*Trigger warning- pregnancy loss*
I remember sitting in my driveway, tears rolling down my cheeks. Mike and I had just gotten home from our ultrasound. I was 20 weeks pregnant.
But the last 10 weeks had been far from easy.
I had experienced serious complications and we were afraid we might lose the baby.
As happens with so many things, we handled the pregnancy in different ways.
Mike, with two adult children, was over the moon at the thought of this new little one. He, as his personality dictates, wanted to be prepared for the baby’s arrival. He wanted to have the crib, the carseat, the diapers, everything.
I, on the other hand, am more of a last minute kinda girl. I knew I would breastfeed. I had a friend who just had a baby and was giving us all of her son’s things. This was my third kid, by then you pretty much feel like you know what you’re doing. “What did we really need to prepare?” I thought.
The only thing we NEEDED was a crib.
So there we sat, in the driveway having just arrived home from another check on the baby. Per the ultrasound, everything looked good. The hemmorage I had been experiencing seemed to have resolved. The baby was growing well. So at 20 weeks, Mike turned to me from the driver’s seat and said, “Can we tell people yet?”
I sat there in fear.
Were we out of the woods?
What if the bleeding started again and I lost the baby?
Only a few close friends and family knew I was pregnant. I had even taken a leave of absence from work due to “medical reasons”.
“Can we at least buy the crib?” he quietly asked me.
I broke down and sobbed as I expressed my fears. A crib would mean I was getting my hopes up. A crib would stare at me everyday from the livingroom as I went about my day, while I simultaneously worried if I would ever get to hold the baby growing inside me.
I didn’t know if those two feelings could coexist.
Today, I sit here at my dining room table, typing this with tears once again, because my baby is sleeping in that crib I was so terrified to buy.
That day in the driveway, I made one of the most uncomfortable decisions of my life. I set aside my fear and decided to walk along side Mike those last 20 weeks, in a mindset of hope and possibility.
During this pregnancy I experienced trauma. The night I woke with blood running down my leg, and the terrifying moments after when the situation quickly escalated, are still burned into my memory. It still makes my chest tight to think about it.

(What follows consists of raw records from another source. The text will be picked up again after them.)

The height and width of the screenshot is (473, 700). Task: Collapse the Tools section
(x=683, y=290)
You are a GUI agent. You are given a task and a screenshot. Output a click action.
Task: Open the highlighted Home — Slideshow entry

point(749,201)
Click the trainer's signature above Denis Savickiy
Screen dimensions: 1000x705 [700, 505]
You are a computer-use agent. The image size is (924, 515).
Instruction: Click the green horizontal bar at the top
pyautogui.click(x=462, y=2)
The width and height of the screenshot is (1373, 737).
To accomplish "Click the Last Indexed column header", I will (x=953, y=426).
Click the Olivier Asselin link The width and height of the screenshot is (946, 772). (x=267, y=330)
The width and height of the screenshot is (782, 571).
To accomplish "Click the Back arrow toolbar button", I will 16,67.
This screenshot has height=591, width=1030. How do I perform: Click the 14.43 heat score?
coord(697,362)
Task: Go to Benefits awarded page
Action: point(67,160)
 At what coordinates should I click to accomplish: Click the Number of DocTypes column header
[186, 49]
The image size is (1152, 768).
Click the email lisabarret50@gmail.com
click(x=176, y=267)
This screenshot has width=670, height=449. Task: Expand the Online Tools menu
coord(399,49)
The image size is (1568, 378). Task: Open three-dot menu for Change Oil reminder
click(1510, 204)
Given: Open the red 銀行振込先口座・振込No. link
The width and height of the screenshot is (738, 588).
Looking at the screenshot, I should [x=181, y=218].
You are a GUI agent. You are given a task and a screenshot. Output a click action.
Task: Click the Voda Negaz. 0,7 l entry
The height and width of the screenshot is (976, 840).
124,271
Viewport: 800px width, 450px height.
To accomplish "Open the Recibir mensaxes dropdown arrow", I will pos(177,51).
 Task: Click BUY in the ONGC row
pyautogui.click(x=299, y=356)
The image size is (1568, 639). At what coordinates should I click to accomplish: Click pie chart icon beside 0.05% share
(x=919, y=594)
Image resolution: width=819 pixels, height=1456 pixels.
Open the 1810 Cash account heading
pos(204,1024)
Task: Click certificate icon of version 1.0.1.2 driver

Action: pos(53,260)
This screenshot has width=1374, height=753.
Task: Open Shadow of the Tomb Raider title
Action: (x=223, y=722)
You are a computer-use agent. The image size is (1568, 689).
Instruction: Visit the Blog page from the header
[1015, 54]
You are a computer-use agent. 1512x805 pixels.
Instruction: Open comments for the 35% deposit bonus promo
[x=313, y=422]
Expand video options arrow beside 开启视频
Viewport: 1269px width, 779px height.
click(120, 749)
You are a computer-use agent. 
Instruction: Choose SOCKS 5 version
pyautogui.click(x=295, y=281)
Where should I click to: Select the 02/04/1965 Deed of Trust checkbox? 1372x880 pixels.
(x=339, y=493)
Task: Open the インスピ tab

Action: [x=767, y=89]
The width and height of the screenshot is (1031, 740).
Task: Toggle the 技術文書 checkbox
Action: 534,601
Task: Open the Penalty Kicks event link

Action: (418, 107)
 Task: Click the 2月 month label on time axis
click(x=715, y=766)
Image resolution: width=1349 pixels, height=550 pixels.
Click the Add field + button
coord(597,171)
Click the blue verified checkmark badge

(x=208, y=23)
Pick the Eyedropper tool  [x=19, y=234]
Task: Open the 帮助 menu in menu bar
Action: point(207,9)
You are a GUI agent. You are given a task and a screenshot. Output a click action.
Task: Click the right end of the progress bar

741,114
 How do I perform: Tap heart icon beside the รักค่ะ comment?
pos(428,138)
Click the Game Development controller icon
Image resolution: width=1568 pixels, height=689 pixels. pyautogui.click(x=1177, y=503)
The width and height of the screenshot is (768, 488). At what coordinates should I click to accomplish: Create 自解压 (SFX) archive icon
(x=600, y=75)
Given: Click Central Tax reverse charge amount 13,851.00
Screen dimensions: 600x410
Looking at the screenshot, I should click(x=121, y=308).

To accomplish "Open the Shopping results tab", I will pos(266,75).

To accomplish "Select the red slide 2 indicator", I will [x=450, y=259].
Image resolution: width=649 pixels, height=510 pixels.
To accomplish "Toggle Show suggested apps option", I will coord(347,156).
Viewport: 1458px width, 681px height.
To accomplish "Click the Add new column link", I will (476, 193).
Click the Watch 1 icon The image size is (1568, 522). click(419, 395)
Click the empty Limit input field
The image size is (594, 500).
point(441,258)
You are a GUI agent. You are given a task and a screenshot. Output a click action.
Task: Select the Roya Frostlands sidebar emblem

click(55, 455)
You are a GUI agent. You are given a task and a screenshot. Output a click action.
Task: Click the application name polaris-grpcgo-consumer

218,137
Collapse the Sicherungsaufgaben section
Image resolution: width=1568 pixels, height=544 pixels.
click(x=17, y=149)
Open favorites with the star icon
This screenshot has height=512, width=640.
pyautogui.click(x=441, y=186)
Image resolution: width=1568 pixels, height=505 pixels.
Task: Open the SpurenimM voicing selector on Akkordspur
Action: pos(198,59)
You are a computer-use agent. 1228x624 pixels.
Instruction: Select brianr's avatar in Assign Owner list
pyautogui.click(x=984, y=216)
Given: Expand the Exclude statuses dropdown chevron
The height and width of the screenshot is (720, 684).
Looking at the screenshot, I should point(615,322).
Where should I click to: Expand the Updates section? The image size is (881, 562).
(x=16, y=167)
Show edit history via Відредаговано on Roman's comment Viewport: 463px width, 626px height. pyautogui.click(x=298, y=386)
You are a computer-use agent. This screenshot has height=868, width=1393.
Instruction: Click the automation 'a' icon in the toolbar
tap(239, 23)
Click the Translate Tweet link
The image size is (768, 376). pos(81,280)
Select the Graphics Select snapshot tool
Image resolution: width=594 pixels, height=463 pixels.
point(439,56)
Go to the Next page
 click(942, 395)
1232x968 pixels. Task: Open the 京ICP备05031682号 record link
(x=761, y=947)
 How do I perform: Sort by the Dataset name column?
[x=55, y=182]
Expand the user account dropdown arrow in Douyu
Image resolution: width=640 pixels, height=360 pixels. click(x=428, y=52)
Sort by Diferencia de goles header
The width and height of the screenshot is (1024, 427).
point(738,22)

Trauma can carry so much fear-
Fear that can sometimes rob us of the joy we could be experiencing. This experience is only one way fear has held me back from life. This lesson is universal and doesn’t only apply to pregnancy. It applies to any situation fear has its grip on you.
Fear has held me back from so many things.
Fear of failing
Fear of the future
Fear of “what if?”
What is fear holding you back from? Are you avoiding taking steps towards something better out of fear?
What would your life look like if you could work through the fear? What could you accomplish?
Have you tried to imagine what life would look like if things worked out? Take a minute and picture what that could look like. Where could you be? What would you be doing? What could you accomplish?
Fear is valid. Fear is real. But fear can be debilitating.
We have to learn how to move past the fear. We have to learn to process the fear, grieve, and sometimes, take steps forward despite the fear. And sometimes we need help moving through fear.
Reach out. Talk to your friends or family. Don’t let your fears rule your life. You deserve more than that.
So many of the amazing things I have experienced, I would not have experienced if I let fear hold me back.